Uganda began distributing food aid yesterday to up to 1.5mn vulnerable citizens affected by the coronavirus lockdown in the capital Kampala.
Six trucks loaded with bags of maize flour, beans and salt were flagged off from the centre of Kampala by government ministers and sent in convoy less than 10 kilometres to Bwaise suburb.
On Wednesday, Prime Minister Ruhakana Rugunda announced the government would “start providing relief food to the most vulnerable and affected by measures to combat Covid-19,” initially targeting 1.5mn people living in and around Kampala.
A few days into a nationwide 14-day lockdown, many Ugandans, who live hand-to-mouth, are struggling to buy food.

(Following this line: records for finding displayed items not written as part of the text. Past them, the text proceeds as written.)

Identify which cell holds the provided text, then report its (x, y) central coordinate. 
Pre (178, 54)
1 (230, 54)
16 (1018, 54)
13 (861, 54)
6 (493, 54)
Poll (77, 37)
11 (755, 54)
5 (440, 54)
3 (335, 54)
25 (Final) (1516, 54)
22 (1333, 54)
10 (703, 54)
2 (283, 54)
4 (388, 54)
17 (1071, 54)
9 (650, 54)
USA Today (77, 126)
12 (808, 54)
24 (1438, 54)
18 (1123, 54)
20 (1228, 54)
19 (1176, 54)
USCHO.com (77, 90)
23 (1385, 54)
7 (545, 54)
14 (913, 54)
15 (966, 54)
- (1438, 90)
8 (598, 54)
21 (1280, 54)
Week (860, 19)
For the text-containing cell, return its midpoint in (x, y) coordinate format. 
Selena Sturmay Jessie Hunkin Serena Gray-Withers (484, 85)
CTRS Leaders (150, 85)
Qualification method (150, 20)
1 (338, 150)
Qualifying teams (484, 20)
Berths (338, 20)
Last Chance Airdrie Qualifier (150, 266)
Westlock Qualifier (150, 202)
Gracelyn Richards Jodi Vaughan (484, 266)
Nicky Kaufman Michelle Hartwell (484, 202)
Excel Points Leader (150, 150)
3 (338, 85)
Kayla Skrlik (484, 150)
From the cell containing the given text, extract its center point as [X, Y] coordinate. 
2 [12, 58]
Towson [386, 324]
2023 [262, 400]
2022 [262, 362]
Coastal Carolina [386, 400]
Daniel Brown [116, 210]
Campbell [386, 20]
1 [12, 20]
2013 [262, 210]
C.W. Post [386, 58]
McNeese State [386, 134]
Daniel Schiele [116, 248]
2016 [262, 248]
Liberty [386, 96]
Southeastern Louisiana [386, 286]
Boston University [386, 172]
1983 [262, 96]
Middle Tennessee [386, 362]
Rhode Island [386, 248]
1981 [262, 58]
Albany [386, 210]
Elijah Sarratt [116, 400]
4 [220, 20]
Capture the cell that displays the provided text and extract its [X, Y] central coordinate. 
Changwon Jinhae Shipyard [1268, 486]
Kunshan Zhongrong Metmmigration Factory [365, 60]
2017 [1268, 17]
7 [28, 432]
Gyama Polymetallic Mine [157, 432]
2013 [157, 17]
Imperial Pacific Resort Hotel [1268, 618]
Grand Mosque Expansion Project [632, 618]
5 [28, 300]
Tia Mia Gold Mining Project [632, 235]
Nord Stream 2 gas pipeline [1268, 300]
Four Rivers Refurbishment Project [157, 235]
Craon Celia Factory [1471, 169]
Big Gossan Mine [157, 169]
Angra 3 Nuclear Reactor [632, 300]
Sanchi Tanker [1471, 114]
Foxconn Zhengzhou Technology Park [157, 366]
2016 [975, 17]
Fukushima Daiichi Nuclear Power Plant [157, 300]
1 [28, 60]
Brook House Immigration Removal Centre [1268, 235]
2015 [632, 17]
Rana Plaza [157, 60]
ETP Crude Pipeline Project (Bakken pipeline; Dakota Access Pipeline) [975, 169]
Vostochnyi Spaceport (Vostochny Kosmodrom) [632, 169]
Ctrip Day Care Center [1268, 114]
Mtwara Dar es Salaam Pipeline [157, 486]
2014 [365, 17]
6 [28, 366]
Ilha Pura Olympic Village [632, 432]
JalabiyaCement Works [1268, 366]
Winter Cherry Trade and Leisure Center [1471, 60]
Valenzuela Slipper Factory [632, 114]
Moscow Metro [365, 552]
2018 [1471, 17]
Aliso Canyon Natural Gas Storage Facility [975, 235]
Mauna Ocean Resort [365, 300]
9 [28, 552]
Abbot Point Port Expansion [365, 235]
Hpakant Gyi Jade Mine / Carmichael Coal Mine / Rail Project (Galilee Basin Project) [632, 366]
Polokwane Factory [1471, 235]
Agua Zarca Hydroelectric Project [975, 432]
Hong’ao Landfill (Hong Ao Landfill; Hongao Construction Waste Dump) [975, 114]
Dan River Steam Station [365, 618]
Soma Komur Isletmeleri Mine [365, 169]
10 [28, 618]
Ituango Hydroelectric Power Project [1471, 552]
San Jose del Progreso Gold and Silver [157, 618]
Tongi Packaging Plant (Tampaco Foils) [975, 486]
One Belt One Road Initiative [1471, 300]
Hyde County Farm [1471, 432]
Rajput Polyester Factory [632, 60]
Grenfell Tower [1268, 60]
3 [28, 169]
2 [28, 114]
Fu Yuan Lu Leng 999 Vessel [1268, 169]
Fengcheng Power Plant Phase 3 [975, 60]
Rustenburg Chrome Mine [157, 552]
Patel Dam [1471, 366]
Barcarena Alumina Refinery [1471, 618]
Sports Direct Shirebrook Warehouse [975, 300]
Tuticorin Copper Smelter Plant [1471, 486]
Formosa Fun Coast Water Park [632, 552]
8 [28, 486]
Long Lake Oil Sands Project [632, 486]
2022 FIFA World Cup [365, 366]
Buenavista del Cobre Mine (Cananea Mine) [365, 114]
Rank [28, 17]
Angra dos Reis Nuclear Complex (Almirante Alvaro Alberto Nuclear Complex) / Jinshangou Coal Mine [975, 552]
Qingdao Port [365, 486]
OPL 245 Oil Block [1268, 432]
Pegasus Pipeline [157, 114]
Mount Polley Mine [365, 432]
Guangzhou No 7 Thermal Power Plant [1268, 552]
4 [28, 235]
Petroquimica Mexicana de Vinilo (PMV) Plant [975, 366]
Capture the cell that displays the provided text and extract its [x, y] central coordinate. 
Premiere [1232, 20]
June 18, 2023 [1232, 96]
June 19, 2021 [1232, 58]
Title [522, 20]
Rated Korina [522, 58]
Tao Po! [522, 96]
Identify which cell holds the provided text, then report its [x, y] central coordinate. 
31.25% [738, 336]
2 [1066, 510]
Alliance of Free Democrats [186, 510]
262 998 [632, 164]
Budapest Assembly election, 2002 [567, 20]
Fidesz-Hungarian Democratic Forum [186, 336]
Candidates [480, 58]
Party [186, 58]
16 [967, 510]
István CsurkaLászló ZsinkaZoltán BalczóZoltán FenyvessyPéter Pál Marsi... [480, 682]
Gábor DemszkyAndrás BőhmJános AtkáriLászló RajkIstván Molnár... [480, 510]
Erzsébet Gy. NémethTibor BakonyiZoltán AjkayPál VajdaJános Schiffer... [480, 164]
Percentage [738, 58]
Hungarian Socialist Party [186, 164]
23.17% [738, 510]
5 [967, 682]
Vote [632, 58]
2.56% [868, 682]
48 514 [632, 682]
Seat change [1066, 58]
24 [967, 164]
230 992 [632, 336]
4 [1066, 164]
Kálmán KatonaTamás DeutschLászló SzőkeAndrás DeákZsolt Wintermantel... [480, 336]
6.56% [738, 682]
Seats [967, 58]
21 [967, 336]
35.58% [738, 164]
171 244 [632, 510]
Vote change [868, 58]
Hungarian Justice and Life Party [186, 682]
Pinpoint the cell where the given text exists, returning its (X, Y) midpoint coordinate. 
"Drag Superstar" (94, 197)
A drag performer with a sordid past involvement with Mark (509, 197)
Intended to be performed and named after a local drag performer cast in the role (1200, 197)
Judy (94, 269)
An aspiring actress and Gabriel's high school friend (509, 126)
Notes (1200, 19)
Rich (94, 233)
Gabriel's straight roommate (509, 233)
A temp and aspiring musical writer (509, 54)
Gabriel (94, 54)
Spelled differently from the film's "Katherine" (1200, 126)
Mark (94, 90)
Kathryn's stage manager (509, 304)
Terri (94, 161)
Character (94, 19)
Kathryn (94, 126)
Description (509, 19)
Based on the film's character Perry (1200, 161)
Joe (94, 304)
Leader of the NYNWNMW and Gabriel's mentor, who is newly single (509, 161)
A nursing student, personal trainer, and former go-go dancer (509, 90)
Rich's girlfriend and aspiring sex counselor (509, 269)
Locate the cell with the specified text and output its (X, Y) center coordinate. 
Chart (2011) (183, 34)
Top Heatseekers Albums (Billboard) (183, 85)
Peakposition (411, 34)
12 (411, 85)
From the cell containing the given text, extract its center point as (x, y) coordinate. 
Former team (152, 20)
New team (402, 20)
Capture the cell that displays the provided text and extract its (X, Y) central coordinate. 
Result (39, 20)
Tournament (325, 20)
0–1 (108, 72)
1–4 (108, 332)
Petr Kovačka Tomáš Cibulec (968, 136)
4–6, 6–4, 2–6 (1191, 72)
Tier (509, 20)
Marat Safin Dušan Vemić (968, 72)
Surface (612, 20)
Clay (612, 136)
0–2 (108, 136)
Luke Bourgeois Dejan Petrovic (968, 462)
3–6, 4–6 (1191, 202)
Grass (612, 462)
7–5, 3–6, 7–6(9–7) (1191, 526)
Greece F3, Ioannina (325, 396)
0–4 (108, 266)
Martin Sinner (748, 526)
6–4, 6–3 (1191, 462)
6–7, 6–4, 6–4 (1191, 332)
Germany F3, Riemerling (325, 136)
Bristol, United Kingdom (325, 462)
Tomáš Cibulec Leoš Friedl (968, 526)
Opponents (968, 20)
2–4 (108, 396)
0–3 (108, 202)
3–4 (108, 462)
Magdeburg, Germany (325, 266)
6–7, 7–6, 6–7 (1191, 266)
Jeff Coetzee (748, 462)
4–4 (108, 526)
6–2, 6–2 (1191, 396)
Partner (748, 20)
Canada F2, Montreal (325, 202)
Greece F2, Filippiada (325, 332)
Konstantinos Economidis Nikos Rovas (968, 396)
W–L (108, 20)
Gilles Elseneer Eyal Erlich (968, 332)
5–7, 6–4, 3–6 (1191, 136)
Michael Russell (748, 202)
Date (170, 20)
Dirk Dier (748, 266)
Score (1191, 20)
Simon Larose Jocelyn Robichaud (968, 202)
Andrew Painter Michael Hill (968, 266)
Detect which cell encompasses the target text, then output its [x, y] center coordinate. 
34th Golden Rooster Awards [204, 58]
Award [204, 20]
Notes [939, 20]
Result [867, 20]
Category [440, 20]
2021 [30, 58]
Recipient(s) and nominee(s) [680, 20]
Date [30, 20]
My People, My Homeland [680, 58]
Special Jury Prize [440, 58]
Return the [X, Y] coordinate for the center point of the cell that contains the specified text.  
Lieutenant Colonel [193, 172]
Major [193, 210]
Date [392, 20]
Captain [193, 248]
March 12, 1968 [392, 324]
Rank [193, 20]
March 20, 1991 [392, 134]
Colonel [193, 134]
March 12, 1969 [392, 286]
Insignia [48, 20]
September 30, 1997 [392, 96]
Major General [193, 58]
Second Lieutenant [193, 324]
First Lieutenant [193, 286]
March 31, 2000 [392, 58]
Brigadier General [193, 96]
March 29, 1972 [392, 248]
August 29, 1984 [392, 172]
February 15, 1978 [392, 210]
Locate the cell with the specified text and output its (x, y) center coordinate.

Sarah Bwanika, a 37-year-old mother of three, was among the first to receive yesterday’s emergency assistance since President Yoweri Museveni announced that food distribution would begin. “This will last my family two weeks, I hope,” Bwanika said, holding bags of flour and beans on the steps of her tiny neighbourhood shop, which she said had seen few customers since the lockdown began.
As children played next to open sewers, members of the Local Defence Unit (LDU) — a uniformed militia under the control of the military — filed past Bwanika’s shop into densely packed mud-clogged backstreets distributing aid, daubing the homes of recipients with marker pens.
Responsible for enforcing a curfew aimed at stopping social gatherings during the coronavirus pandemic, LDUs have earned a reputation for violent extortion while conducting nighttime patrols.